Quake done Quick is a series of collaborative speedruns and machinima movies in which the video game Quake, its mission packs, and related games are completed as quickly as possible without the use of cheats. Most playthroughs use shortcuts or tricks, such as bunny hopping and rocket jumping, in order to achieve a faster time. These movies are available in the game engine's native demo format and in various multimedia formats such as AVI.

Formats

Collaborative speedruns 
The speedruns featured in Quake done Quick are collaborative speedruns.  Unlike traditional speedruns, in which a single player (or "runner") attempts to complete the entire game as quickly as possible, collaborative speedruns combine the work of multiple runners who each complete a specific part of the game.  Breaking the speedrun into small pieces allows runners to focus their practice on a small portion of the game, which is why collaborative speedruns often feature faster times than traditional ones. For Quake done Quick, runners contribute to the speedrun by submitting demos of individual levels.

Machinima 
Some of the speedruns have been turned into machinima movies.  These productions feature custom skins, models, scripts, and "recams", which show the run from cinematic camera perspectives rather than the game's default first-person view. This is done for entertainment purposes, and there is always an unedited first-person perspective recording available as documentation of the runners' efforts.

Popularity 
The machinima movies of Quake done Quick are far more popular than the game's conventional speedruns. Some of them, most notably the movies that feature speedruns on the game's hardest difficulty level, have been distributed with gaming magazines and posted on news sites. After the creation of the Quake done Quick with a Vengeance movie, Slashdot featured the movie on its front page.

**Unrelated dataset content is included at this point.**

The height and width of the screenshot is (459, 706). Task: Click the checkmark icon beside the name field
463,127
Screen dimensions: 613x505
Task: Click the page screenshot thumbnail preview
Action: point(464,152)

Of all the Quake done Quick speedruns, Quake done Quick with a Vengeance is the most popular. It features the entire game completed in 0:12:23 on “Nightmare” difficulty (the hardest difficulty level). This run succeeded Quake done Quicker and the original Quake done Quick movie, in which the game was completed in 0:16:35 and 0:19:49, respectively.

Techniques 
The Quake done Quick with a Vengeance speedrun is over four minutes faster than its predecessor.  This feat surpassed the initial expectations of the runners and was largely made possible by the discovery of bunny hopping. This technique enabled runners to move much more quickly through levels and allowed them to save rockets and grenades for other tricks, since certain parts of the game could now be completed without them.

Releases 
This is a list of releases in the Quake done Quick series.  The most notable ones have been annotated. Unlike conventional speedrunning records, the individual players who worked on these runs are not listed since there are always many different players working on these projects.  Instead, the records are usually attributed to the “Quake done Quick team”, and details on who made which portion of the run can be found in the runs' descriptions.

More details can be found on the official Quake done Quick website (see ).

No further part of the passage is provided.